OPN is an adhesive protein of the small integrin-binding ligand N-linked glycoprotein (SIBLING) family that is expressed as an extracellularly immobilized (through binding to fibronectin and collagen) or secreted protein by a wide variety of cells including ECs, smooth muscle cells (SMCs), macrophages, bone marrow-derived cells, and osteoblasts. Its expression is upregulated by a plethora of stimuli including interleukin (IL)-1, glucocorticoids, VEGF-A, and bFGF, as well as estrogen and cardiovascular burden. The biological function of OPN can be modified by matrix metalloproteases (ie, MMP-2, -3, -9) and thrombin, which cleave OPN and as such impart a different affinity to integrin members (ie, αvβ3, αvβ5) and CD44-isoforms with consequences for cell-cell interaction, attachment, migration, and haptotaxis.9 Based on this binding to integrins and CD44, OPN contains hematopoietic cells in the bone marrow compartment close to the endosteal zone while keeping these cells in a quiescent state.10 The same linker function might underlie the homing of EPCs to regenerating endothelium. Recently, such a parallel between homing to the bone marrow and to injured endothelium was also established for c-kit and its membrane bound ligand.11
The observation that OPN in both the bone marrow and the vascular compartment is required for E2-stimulated EPC homing raises several questions. This observation is based on cross transplantation of bone marrow from OPN−/− and OPN+/+ mice. The difference between these two models in terms of OPN expression in the bone marrow may in fact not be large. Osteoblasts are the primary source of OPN within the bone marrow and may survive irradiation regimens because of their low turnover. The surviving osteoblast population after irradiation and subsequent transplantation should therefore be considered chimeric and, as a consequence, residual OPN expression will persist in the bone marrow.

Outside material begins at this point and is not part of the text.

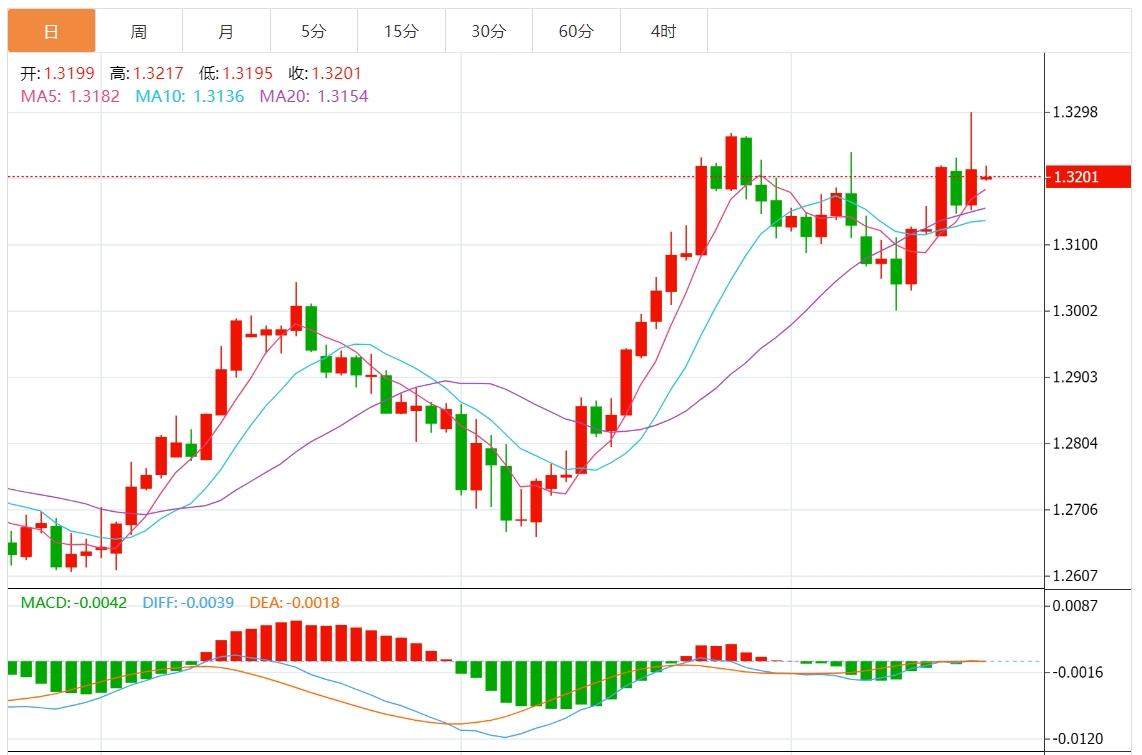Click the MA20: 1.3154 indicator label
Screen dimensions: 1142x755
pos(313,96)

Hence, it can be expected that in both transplantation modes reduced OPN-signaling in the bone marrow will affect the donor EPC-population. Lam Shang Leen et al8 found no change in the number of circulating Sca-1+VEGF-R2+-cells by OPN or E2, suggesting unaffected release of EPCs from the bone marrow. However, several EPC subclasses have been described, and it is plausible that E2 and OPN effects are EPC subclass-selective. The ability of E2 or OPN to implement phenotypic changes has been shown. For instance in endometrial endothelial cells,3 E2 stimulates VEGF-R2 expression, and potentially this E2-mediated increase will occur in EPCs as well. It can be expected that increased VEGF-R2 expression on EPC subclasses will enhance their homing to the injured endothelium through VEGF-driven chemotaxis. For OPN, subclass selectivity has been reported as well. OPN inhibits proliferation of CD34+CD38− bone marrow-derived cells, without affecting CD34+CD38+ cells.10
Another layer of complexity may be added to this mechanism by the well known feature of OPN to come in different posttranslationally modified variants (see Figure), for instance as a result of proteolytic cleavage by thrombin and metalloproteinases.9 In the vascular compartment, E2 stimulates activity of MMPs that are known to cleave OPN into OPN products that possess higher affinity for integrins or CD44.9 This may provide an alternative or additive mechanism for enhanced OPN dependent EPC migration, homing, and differentiation (see Figure). A systematic analysis of MMP activity and OPN-subtypes under the influence of E2 supplementation might prove useful to unravel such a mechanism.
In conclusion, Lam Shang Lee and colleagues provide evidence for a novel role of OPN in E2-enhanced reendothelialization. While this role in EPC homing is affirmed, several details of the mechanism of action are waiting to be uncovered.